TEXTE:

┄┄┄┄┄┄

[Ajout 2013 : une version actualisée et complétée de ce billet est parue en aout 2013 sur ce blog , vous pouvez la trouver en suivant ce lien]
L’année qui vient de s’écouler a été marquée par plusieurs actions au sein de l’Éducation Nationale. Parallèlement à l’action des enseignants chercheurs, un autre front portait sur la “masterisation” ou plus précisément sur la réforme de la formation. Mon propos n’est pas ici de revenir en détail sur le fond de cette réforme. Disons que celle-ci est dictée essentiellement par des objectifs budgétaires et aura pour conséquence d’entraîner, à mon sens, une régression de la formation des enseignants. Cette année scolaire qui vient risque donc d’être celle de la fin des IUFM et d’une formation commune et transversale à tous les niveaux d’enseignement. Alors que l’idée que l’enseignement était un seul et même métier qui s’apprend faisait son chemin, on s’achemine vers une distinction entre le primaire et le secondaire. En ce qui concerne les professeurs de lycée et collège, la tendance lourde est à un repli didactique au détriment de la pédagogie. Alors que le métier nécessite de plus en plus une vision globale, un travail en équipe et une formation à de multiples compétences, c’est bien à une régression qu’on risque d’assister malgré le slogan illusoire de la “revalorisation” liée à la masterisation…
Mais arrêtons là ce coup de gueule pour se concentrer sur l’essentiel du propos de ce billet. Comme je l’ai déjà fait les années passées, je propose dans un deuxième post une ”revue des sites” aux enseignants (jeunes ou moins jeunes) qui vont débuter dans ce nouveau métier, et qui se demandent peut-être comment se préparer. Je voudrais cette année l’assortir de conseils. L’âge venant, je me sens autorisé à le faire en m’appuyant sur ma triple expérience d’enseignant en lycée (c’est ma 29ème rentrée) de formateur à l’IUFM et de militant pédagogique. Mais ces remarques sont évidemment discutables. Il n’y a pas de dogme et encore moins une seule manière d’enseigner.

┄┄┄┄┄┄

EXTRAIT DES DONNÉES:
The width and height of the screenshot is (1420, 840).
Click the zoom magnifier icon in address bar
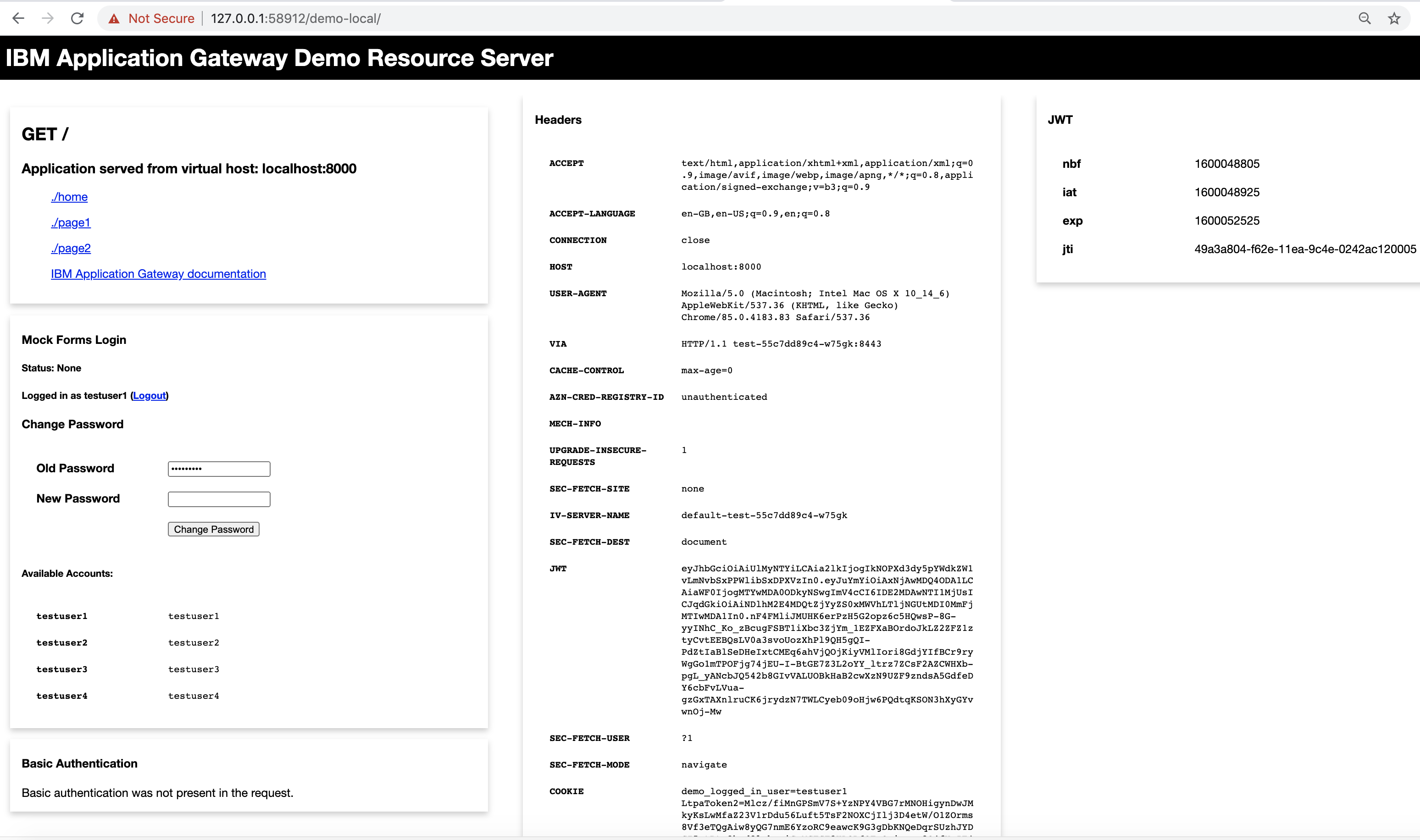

┄┄┄┄┄┄

Indiquez si chacune des affirmations ci-dessous concorde avec le texte, en répondant par oui ou par non et en citant à l’identique les mots du texte qui tranchent. 1. L’auteur en est à sa vingt-neuvième rentrée comme enseignant en lycée. 2. Selon l’auteur, la réforme obéit avant tout à des objectifs pédagogiques. 3. L’auteur soutient qu’il existe une seule bonne manière d’enseigner.

1. Oui : « c’est ma 29ème rentrée »
2. Non : « celle-ci est dictée essentiellement par des objectifs budgétaires »
3. Non : « Il n’y a pas de dogme et encore moins une seule manière d’enseigner. »